IF 5.8 3区 生物学 Q1 Mathematics Pub Date : 2023-09-02 DOI: 10.1093/bioinformatics/btad532
Lin Wang, Chenhao Sun, Xianyu Xu, Jia Li, Wenjuan Zhang

Motivation: A critical issue in drug benefit-risk assessment is to determine the frequency of side effects, which is performed by randomized controlled trails. Computationally predicted frequencies of drug side effects can be used to effectively guide the randomized controlled trails. However, it is more challenging to predict drug side effect frequencies, and thus only a few studies cope with this problem.
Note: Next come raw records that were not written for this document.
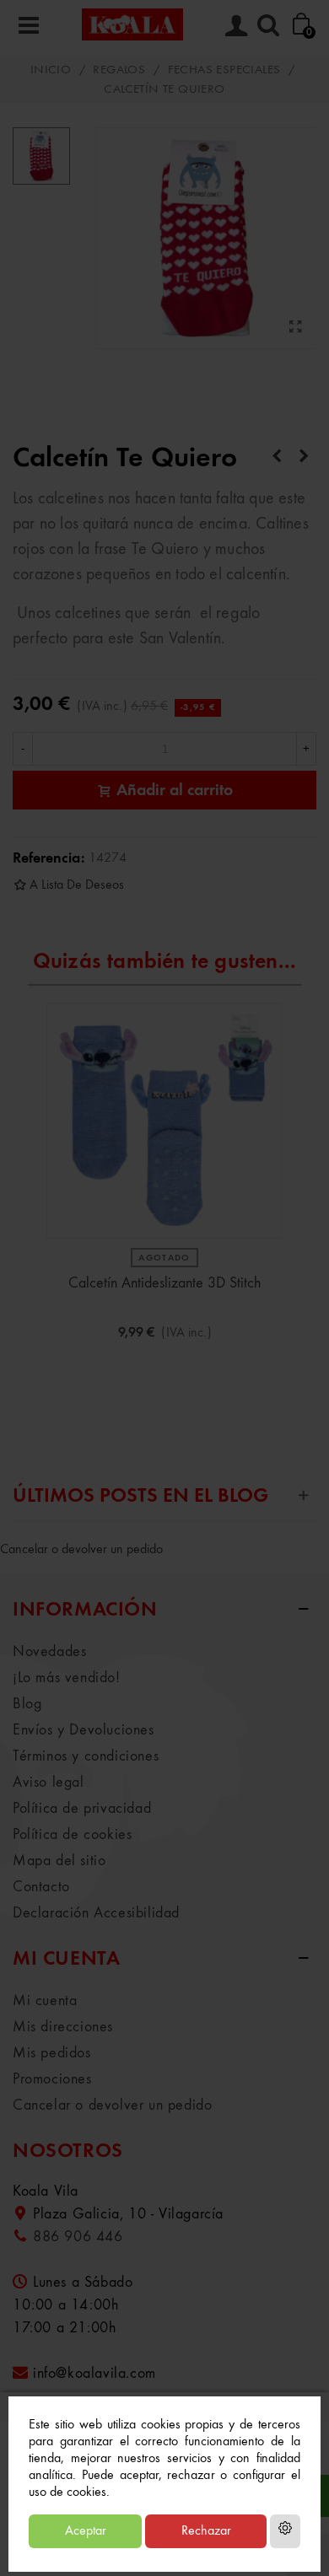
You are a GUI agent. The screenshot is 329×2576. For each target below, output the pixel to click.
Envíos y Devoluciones (83, 1730)
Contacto (41, 1887)
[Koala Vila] (132, 24)
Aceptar (85, 2531)
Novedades (49, 1651)
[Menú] (29, 24)
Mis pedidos (52, 2053)
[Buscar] (268, 24)
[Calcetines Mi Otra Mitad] (276, 457)
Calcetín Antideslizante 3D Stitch (164, 1283)
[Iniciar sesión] (236, 24)
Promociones (52, 2079)
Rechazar (206, 2531)
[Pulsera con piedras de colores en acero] (303, 457)
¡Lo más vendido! (67, 1678)
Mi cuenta (45, 2001)
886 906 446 (78, 2237)
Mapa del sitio (59, 1861)
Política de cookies (72, 1834)
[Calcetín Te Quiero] (295, 328)
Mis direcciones (63, 2027)
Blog (27, 1704)
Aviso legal (48, 1782)
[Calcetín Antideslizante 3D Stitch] (164, 1120)
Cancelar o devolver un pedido (81, 1550)
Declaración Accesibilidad (96, 1913)
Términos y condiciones (86, 1756)
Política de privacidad (82, 1808)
Results: In this work, we propose a neighborhood-regularization method (NRFSE) that leverages multiview data on drugs and side effects to predict the frequency of side effects. First, we adopt a class-weighted non-negative matrix factorization to decompose the drug-side effect frequency matrix, in which Gaussian likelihood is used to model unknown drug-side effect pairs. Second, we design a multiview neighborhood regularization to integrate three drug attributes and two side effect attributes, respectively, which makes most similar drugs and most similar side effects have similar latent signatures. The regularization can adaptively determine the weights of different attributes. We conduct extensive experiments on one benchmark dataset, and NRFSE improves the prediction performance compared with five state-of-the-art approaches. Independent test set of post-marketing side effects further validate the effectiveness of NRFSE.

Availability and implementation: Source code and datasets are available at https://github.com/linwang1982/NRFSE or https://codeocean.com/capsule/4741497/tree/v1.

动机:药物获益-风险评估的一个关键问题是确定副作用的频率,这是通过随机对照试验进行的。计算预测药物副作用的频率可以有效地指导随机对照试验。然而,预测药物副作用频率更具挑战性,因此只有少数研究涉及这一问题。在这项工作中,我们提出了一种邻域正则化方法(NRFSE),该方法利用药物和副作用的多视图数据来预测副作用的频率。首先,我们采用类加权非负矩阵分解法分解毒副作用频率矩阵,其中使用高斯似然对未知毒副作用对建模。其次,我们设计了一个多视图邻域正则化,分别整合三个药物属性和两个副作用属性,使得大多数相似的药物和大多数相似的副作用具有相似的潜在特征。正则化可以自适应地确定不同属性的权重。我们在一个基准数据集上进行了广泛的实验,与五种最先进的方法相比,NRFSE提高了预测性能。上市后副作用的独立测试集进一步验证了NRFSE的有效性。可用性和实现:源代码和数据集可从https://github.com/linwang1982/NRFSE或https://codeocean.com/capsule/4741497/tree/v1获得。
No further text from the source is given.